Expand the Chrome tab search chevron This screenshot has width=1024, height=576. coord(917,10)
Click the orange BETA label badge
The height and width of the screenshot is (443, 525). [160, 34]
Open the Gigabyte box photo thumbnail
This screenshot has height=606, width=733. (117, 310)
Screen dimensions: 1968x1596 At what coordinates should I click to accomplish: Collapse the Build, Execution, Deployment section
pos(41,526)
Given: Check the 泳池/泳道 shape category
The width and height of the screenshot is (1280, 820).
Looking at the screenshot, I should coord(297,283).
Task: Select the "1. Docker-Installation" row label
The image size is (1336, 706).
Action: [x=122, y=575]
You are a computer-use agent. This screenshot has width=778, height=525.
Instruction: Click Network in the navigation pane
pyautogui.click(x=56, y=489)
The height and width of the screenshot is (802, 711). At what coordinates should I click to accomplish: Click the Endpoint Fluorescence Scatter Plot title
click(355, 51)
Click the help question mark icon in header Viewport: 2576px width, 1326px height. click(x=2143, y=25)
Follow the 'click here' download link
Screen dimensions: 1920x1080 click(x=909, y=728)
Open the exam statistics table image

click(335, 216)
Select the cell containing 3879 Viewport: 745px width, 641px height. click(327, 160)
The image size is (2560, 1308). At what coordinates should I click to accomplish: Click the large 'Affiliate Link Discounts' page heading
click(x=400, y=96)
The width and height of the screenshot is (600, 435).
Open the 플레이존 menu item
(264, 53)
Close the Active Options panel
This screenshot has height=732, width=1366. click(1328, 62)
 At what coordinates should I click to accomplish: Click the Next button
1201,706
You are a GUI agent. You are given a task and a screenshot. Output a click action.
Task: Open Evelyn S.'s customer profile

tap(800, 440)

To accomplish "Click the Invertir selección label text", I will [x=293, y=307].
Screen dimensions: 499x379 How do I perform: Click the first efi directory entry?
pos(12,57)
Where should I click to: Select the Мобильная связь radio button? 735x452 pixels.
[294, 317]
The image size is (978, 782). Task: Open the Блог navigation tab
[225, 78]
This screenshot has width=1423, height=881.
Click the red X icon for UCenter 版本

========================

### [Directions for this task]
Copy out every line of the items from the one holding "Screen dimensions: 499x379" through the end of the items, inclusive, requests included. In the answers, increase each coordinate by 91.

### [Worked solution]
Screen dimensions: 499x379 How do I perform: Click the first efi directory entry?
pos(103,148)
Where should I click to: Select the Мобильная связь radio button? 735x452 pixels.
[385, 408]
The image size is (978, 782). Task: Open the Блог navigation tab
[316, 169]
This screenshot has width=1423, height=881.
Click the red X icon for UCenter 版本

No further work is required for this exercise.